**TASK BRIEF:** Please print, exactly, only the lines in the entries below from the line that has "You are a computer-use" through the line that has "Image resolution: width=431". Pictures don't go in.

[Stored items]
+ + + +
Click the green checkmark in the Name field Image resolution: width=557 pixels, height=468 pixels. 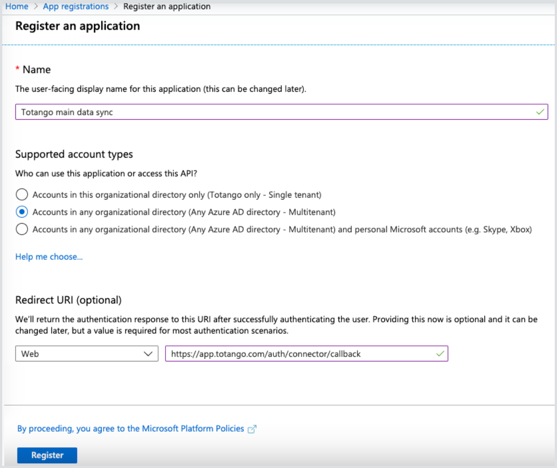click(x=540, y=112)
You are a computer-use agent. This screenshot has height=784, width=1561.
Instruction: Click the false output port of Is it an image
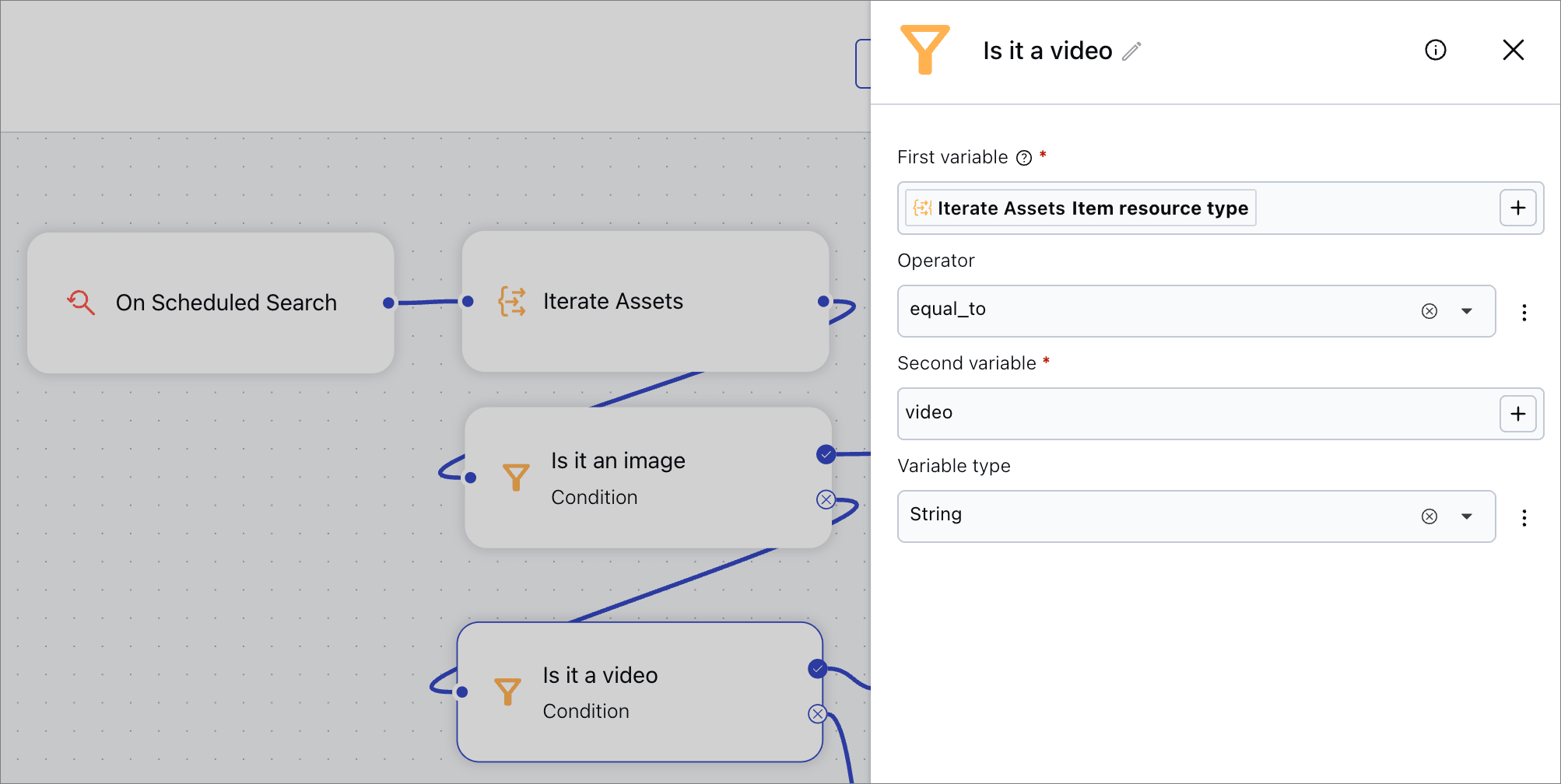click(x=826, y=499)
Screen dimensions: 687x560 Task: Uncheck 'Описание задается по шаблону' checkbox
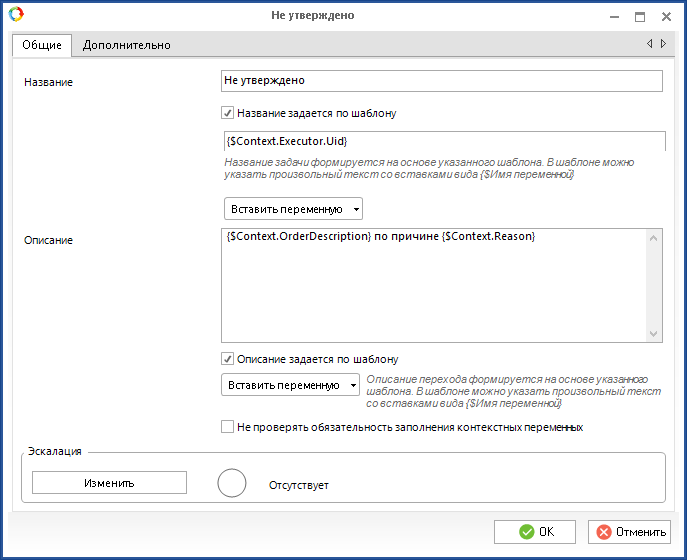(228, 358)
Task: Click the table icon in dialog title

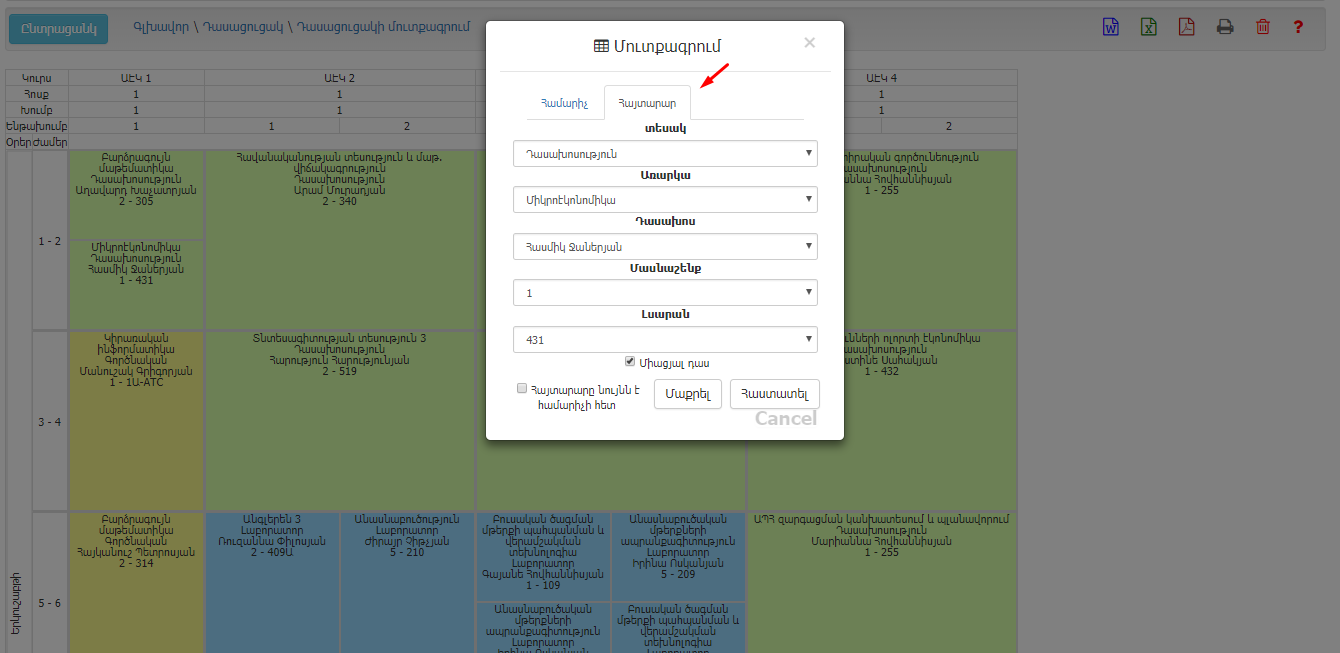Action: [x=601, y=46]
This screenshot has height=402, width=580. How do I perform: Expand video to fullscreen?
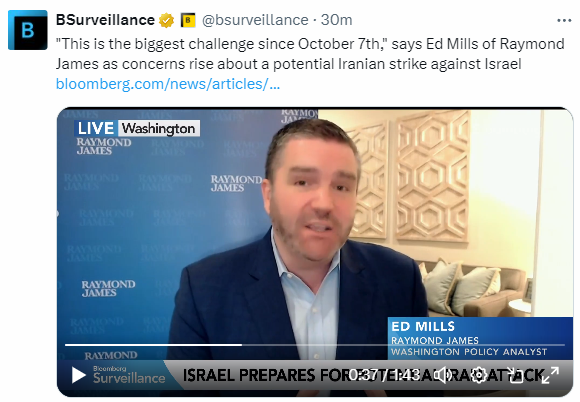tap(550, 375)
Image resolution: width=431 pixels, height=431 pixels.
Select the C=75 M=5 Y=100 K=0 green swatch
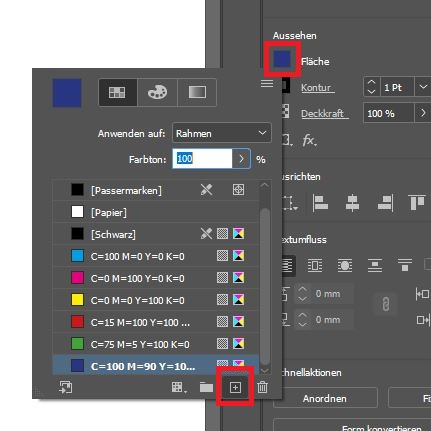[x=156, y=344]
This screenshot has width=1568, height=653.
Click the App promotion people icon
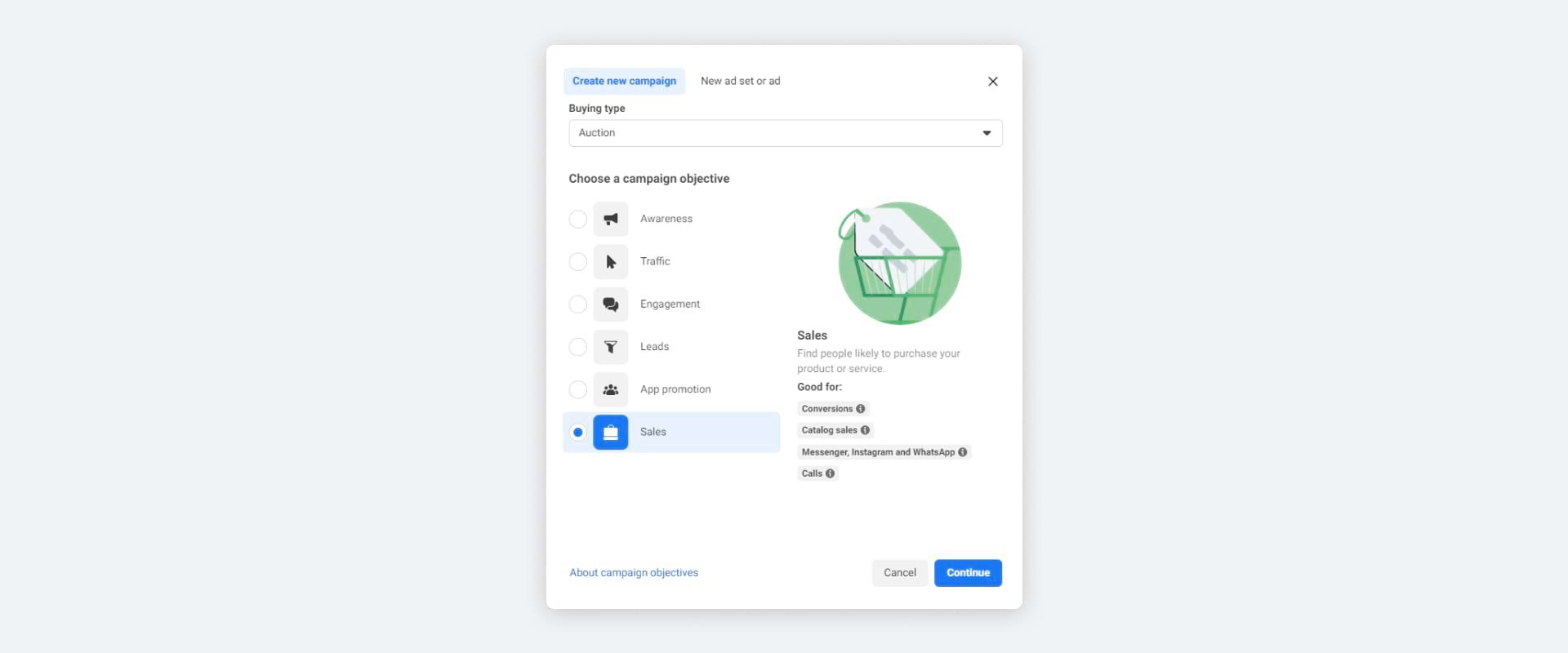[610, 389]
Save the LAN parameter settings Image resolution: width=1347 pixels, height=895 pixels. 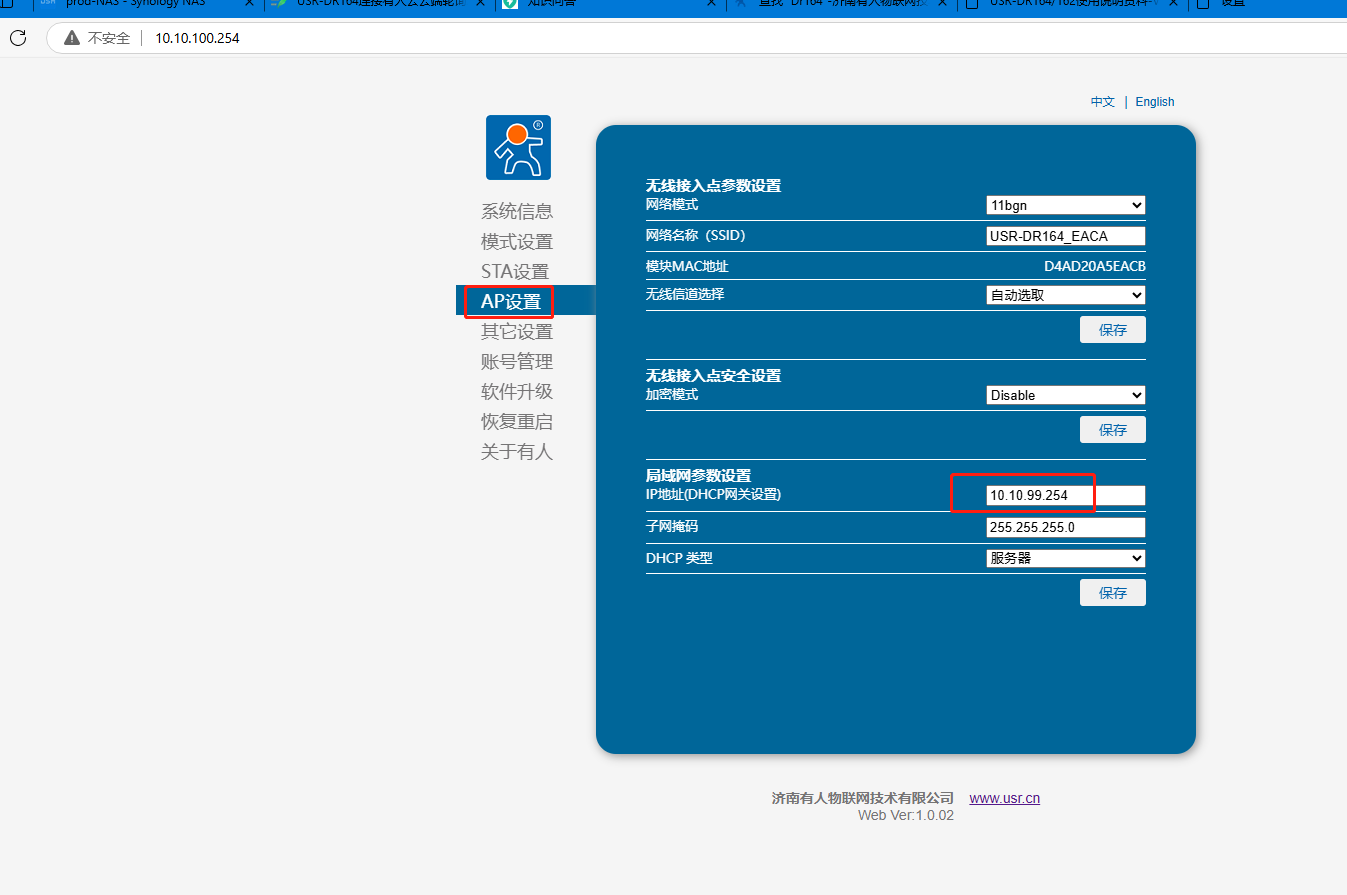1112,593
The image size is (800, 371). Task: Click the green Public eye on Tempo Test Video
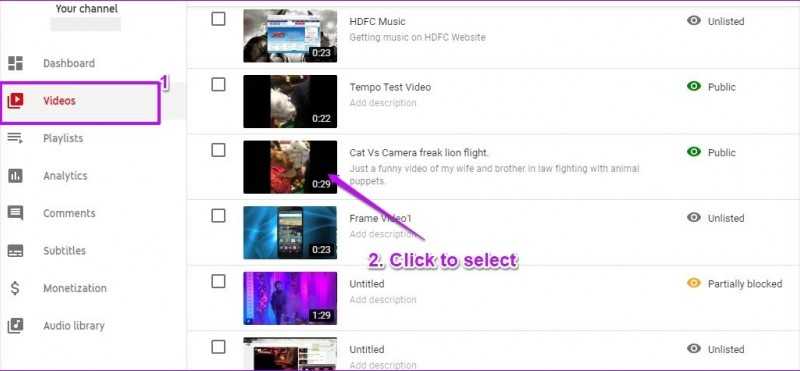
+ + + +
**ANSWER TO THE PROBLEM:**
You are a computer-use agent. This screenshot has height=784, width=1561.
Instruction: Click the false output port of Is it an image
click(x=826, y=499)
Screen dimensions: 687x560 Task: Uncheck 'Описание задается по шаблону' checkbox
(228, 358)
Task: Click the table icon in dialog title

Action: [x=601, y=46]
This screenshot has height=402, width=580. How do I perform: Expand video to fullscreen?
tap(550, 375)
Image resolution: width=431 pixels, height=431 pixels.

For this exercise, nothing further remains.